# NVFP4-dense on DGX Spark (GB10, sm_121): is it the quality-preserving FP4 win MXFP4 wasn't?

Test rig: DGX Spark GB10 (sm_121), `~/llama.cpp-pr24423/build` (PR #24423, FP4 MMA + NVFP4
kernel), wikitext-2-raw, clean BF16 source `q3-4b-bf16.gguf` (the same source used for the
established MXFP4 / Q4_K fair test). NVFP4 and all comparison quants were produced clean from
BF16, no imatrix.

## Verdict (short)

YES on all the load-bearing questions, with one honest caveat:

1. llama.cpp CAN produce an NVFP4 GGUF.
2. NVFP4 quality is Q4_K-class, NOT MXFP4-class: +7.4% PPL vs BF16 (MXFP4 was +30.8%). It is
   slightly behind Q4_K (+4.8% relative) but in the same ballpark, not on the quality cliff.
3. NVFP4 routes onto the FP4 MMA kernel and gets the FP4 prefill speedup: ~1.29x Q4_K on the
   4B, tracking MXFP4 to within 5% (MXFP4 hit 1.58x on the 32B; NVFP4 should track it there too).

THE TASK =
State whether each statement agrees with the NVFP4 test report, answering yes or no and quoting the words of the report that decide it. (a) NVFP4 and the comparison quants were produced with an imatrix. (b) NVFP4 shows a smaller perplexity increase over BF16 than MXFP4 did. (c) A speedup of 1.58x on the 32B was recorded for NVFP4. The listing that follows bears no relation to the NVFP4 test report.

PROVIDED MATERIAL =
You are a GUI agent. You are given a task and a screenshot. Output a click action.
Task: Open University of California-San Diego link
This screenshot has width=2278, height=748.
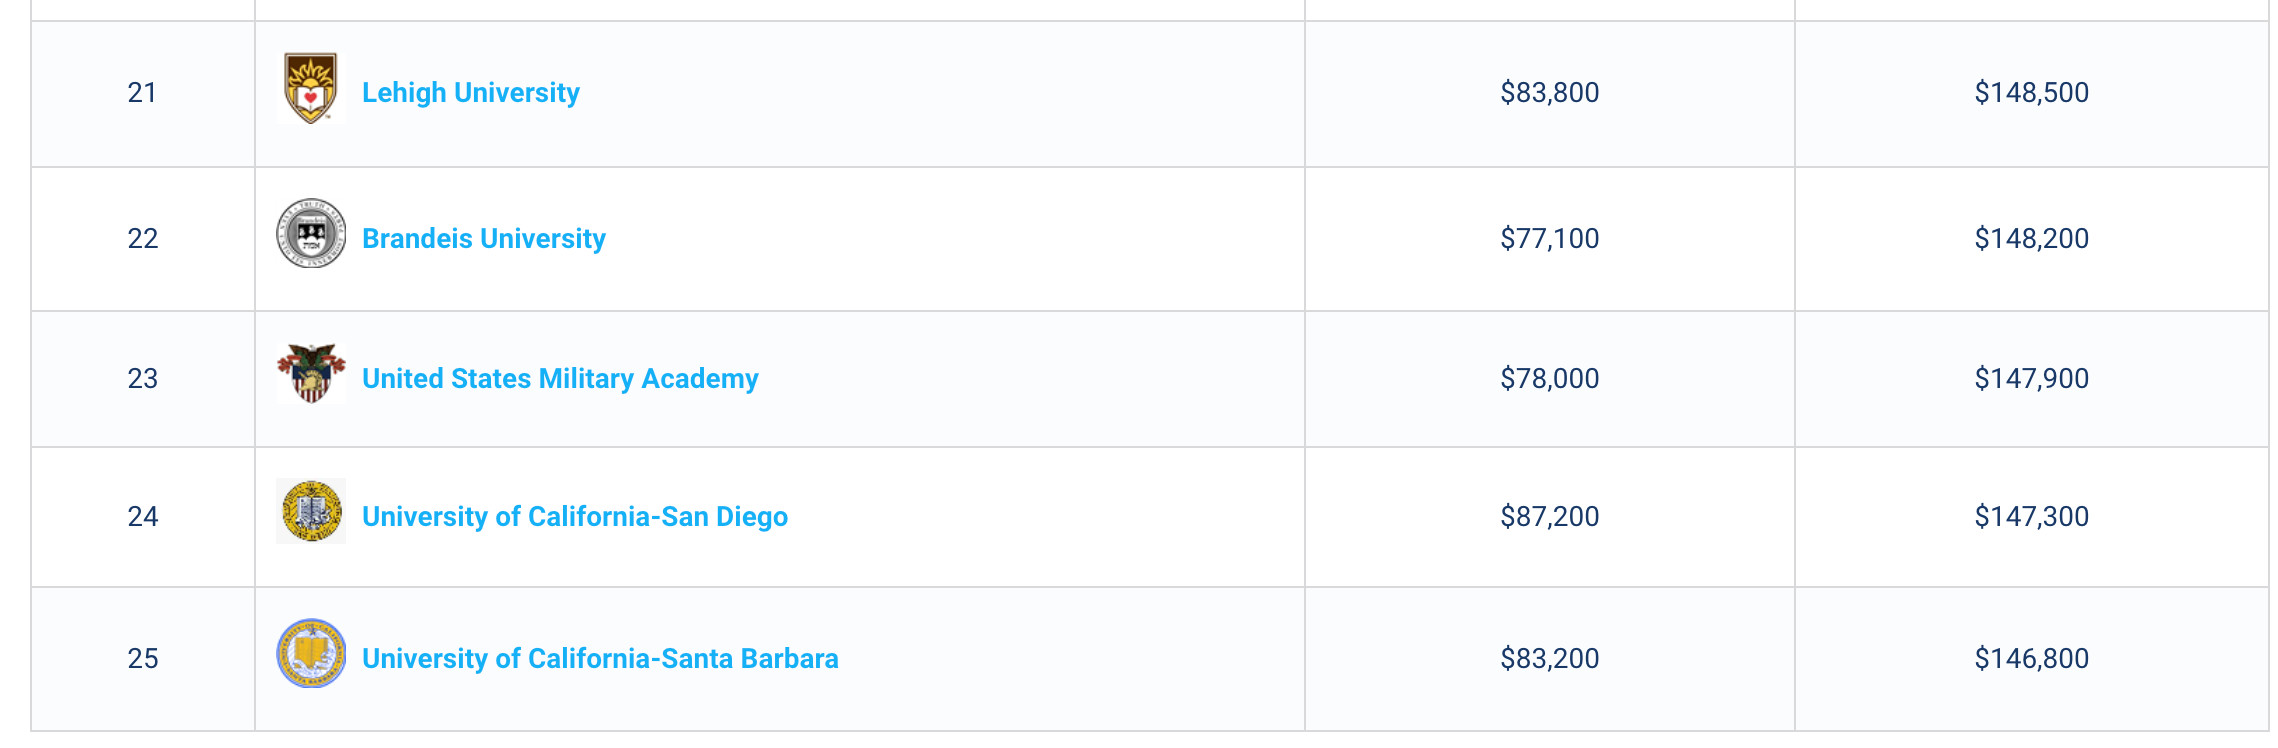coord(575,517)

RESULT OF THE TASK =
(a) No: "no imatrix."
(b) Yes: "+7.4% PPL vs BF16 (MXFP4 was +30.8%)"
(c) No: "MXFP4 hit 1.58x on the 32B; NVFP4 should track it there too"